Elle savait bien que son mari avait une famille très pieuse…

Mais pas de là à être spirite au point de s'adonner à de quelconques pratiques du spiritisme.

Néanmoins, c'est vrai qu'ils ont déjà eu plusieurs cas de possession inquiétantes paraît-il.

Elle n'avait jamais voulu lui en demander davantage auparavant mais elle sentait bien que ce soir-là quelque chose l’y pousserait naturellement.

Bon; il faut avouer que c’est aussi parce qu’elle n'avait jamais trop pris cela au sérieux. Mais encore une fois,ce soir, elle sentait une atmosphère qui lui faisait se poser des questions ayant besoin de réponses.

- « Ah bah tiens... maintenant que ça me revient; rien que sur ce fauteuil dans lequel nous sommes assis; ma nièce y a été prise par je ne sais quel démon au point que nous avions dû faire appel à un prêtre qui y a passé TOUTE LA NUIT figure toi» lui dit-il d’un air impressionné et satisfait à la fois sans le moindre bouleversement sur le visage.

Ses paroles la sortirent de ses pensées, forcée de constater qu’il n’avait même pas détourné ses yeux une seule seconde de son smartphone.

- “Qu’est-ce que tu entends exactement par possession toute la nuit?”

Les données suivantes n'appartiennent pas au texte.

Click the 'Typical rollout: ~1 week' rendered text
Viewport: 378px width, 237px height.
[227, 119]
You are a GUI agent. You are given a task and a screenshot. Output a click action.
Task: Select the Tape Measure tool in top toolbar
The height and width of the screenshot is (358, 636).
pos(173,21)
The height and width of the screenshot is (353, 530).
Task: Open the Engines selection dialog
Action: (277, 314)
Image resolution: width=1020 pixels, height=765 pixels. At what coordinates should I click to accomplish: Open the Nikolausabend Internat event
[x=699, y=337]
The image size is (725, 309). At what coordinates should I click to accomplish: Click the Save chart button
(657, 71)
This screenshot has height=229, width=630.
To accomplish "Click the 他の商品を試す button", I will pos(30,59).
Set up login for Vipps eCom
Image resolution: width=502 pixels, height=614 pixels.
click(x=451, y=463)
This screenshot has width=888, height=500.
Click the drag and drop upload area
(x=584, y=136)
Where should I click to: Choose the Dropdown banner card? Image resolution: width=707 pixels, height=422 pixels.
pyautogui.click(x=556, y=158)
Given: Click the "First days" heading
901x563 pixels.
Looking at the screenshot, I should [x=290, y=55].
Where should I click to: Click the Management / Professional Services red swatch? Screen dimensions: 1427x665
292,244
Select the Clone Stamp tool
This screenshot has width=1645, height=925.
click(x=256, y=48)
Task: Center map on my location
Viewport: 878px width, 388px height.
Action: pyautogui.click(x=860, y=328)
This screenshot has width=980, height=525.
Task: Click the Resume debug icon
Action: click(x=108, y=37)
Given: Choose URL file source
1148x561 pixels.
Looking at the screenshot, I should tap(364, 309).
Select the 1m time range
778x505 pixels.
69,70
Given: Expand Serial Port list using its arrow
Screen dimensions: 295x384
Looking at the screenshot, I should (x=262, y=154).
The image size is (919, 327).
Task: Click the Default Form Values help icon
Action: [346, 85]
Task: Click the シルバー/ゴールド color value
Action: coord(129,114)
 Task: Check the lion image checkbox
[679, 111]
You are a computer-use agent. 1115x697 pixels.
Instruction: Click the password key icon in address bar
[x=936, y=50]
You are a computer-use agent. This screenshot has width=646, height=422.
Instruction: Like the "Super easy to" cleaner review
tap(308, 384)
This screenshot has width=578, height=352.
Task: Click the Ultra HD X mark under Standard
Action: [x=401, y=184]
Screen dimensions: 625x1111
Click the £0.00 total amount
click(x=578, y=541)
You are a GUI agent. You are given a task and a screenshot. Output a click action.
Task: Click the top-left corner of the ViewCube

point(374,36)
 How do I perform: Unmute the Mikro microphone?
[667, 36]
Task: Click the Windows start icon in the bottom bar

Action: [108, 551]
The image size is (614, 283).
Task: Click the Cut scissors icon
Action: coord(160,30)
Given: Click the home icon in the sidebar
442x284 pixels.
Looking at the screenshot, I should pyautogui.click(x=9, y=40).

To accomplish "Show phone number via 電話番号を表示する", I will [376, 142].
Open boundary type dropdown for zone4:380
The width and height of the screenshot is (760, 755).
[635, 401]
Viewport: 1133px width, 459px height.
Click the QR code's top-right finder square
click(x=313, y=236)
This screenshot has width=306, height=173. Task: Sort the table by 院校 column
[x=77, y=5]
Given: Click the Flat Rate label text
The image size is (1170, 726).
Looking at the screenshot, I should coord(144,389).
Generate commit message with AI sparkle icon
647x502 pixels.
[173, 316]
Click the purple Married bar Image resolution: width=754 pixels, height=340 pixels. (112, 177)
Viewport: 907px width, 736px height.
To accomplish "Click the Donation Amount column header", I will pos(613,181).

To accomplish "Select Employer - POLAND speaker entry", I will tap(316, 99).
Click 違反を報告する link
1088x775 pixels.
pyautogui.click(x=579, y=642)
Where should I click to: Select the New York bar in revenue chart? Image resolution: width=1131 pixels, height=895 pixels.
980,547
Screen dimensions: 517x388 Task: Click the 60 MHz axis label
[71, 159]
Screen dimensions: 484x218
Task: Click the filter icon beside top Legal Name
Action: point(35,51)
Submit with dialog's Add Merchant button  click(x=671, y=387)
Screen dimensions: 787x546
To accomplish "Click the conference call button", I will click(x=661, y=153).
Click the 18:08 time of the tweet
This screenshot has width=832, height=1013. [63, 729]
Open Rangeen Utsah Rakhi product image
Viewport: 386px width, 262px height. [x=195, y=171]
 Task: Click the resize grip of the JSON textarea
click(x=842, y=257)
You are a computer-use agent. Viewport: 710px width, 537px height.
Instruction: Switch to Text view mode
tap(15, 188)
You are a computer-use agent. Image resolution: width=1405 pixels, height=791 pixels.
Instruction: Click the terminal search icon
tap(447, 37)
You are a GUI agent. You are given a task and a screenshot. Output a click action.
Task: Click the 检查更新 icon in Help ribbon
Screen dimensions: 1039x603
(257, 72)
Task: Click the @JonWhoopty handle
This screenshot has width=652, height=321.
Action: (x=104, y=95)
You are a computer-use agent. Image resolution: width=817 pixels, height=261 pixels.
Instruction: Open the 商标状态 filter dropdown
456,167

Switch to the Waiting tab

- « Et bien Fatim-Zohra, tu sais elle est un peu comme toi: rebelle,écorchée vive,mélancolique donc hypersensible mais toujours enjouée, spontanée et très réfléchie . Je ne sais si ce n’est justement à force de réflexions et de ressassement de son passé qu’elle en est arrivé à l’attirer en elle. Une chose est sûre, ce soir-là elle l’avais bien provoqué et cette fois-ci, il avait bien décidé de le lui faire regretter ». « On le percevait clairement se mouvoir d’un côté à l'autre de son corps, la forçant à se contorsionner tantôt de douleur tantôt de gêne ».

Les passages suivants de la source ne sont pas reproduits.